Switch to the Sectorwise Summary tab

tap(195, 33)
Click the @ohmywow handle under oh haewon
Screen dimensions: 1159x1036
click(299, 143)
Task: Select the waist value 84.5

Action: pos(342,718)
* * *
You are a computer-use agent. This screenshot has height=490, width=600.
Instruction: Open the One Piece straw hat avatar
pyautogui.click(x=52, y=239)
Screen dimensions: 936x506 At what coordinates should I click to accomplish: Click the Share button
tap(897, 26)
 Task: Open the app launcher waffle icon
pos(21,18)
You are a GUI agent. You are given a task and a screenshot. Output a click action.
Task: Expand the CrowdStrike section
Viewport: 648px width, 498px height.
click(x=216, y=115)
==
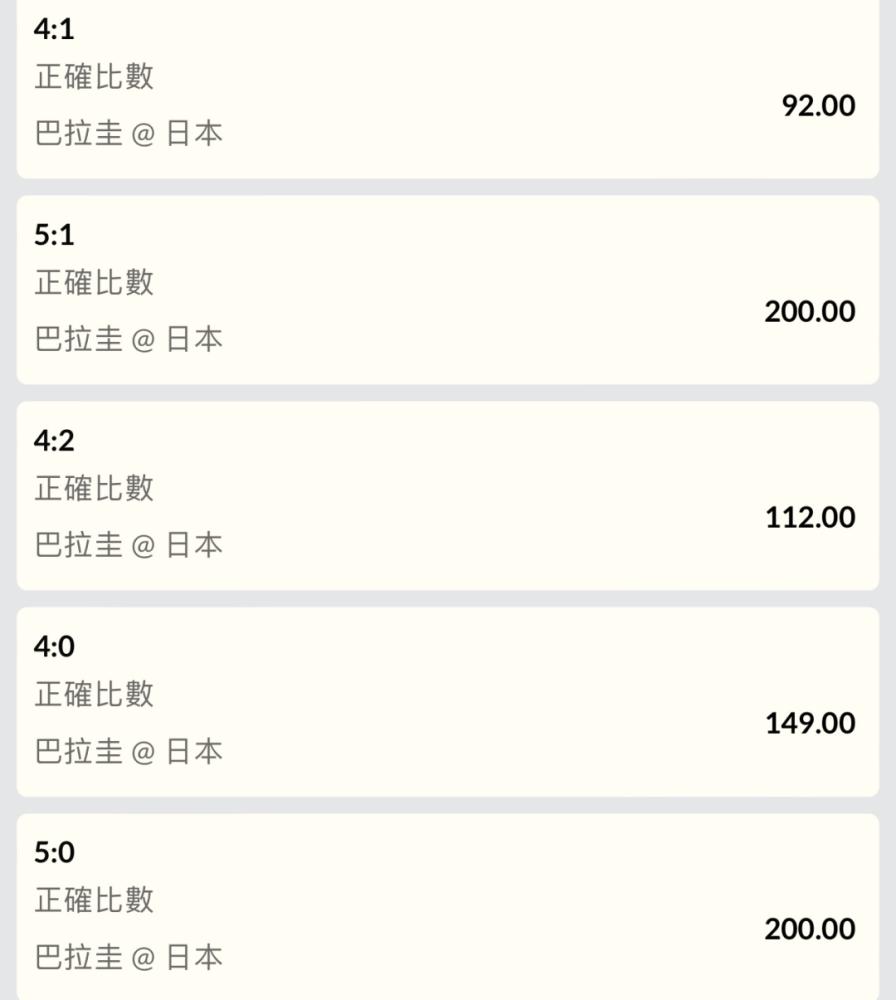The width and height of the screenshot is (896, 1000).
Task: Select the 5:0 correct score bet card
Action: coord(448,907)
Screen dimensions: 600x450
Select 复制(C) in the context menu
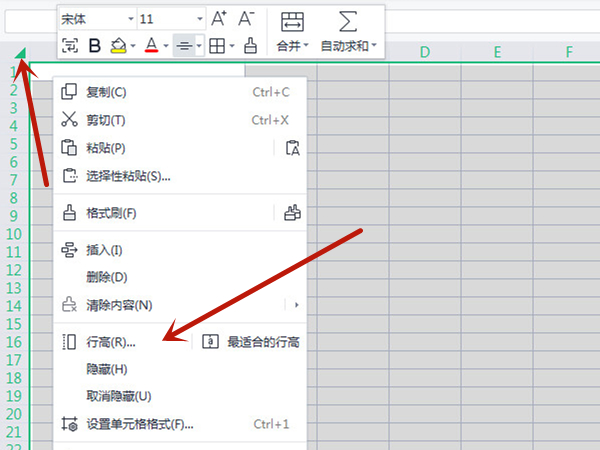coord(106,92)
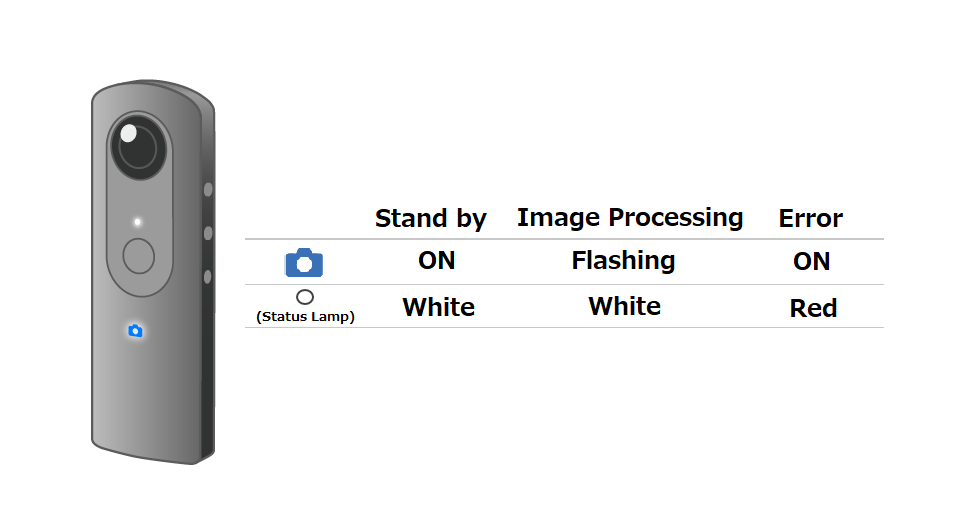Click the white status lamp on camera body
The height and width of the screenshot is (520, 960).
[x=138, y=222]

**Instructions for the task**
Reply with nothing but a number: how many lines of the entries above contain the string "agent"?

**Result of the task**
2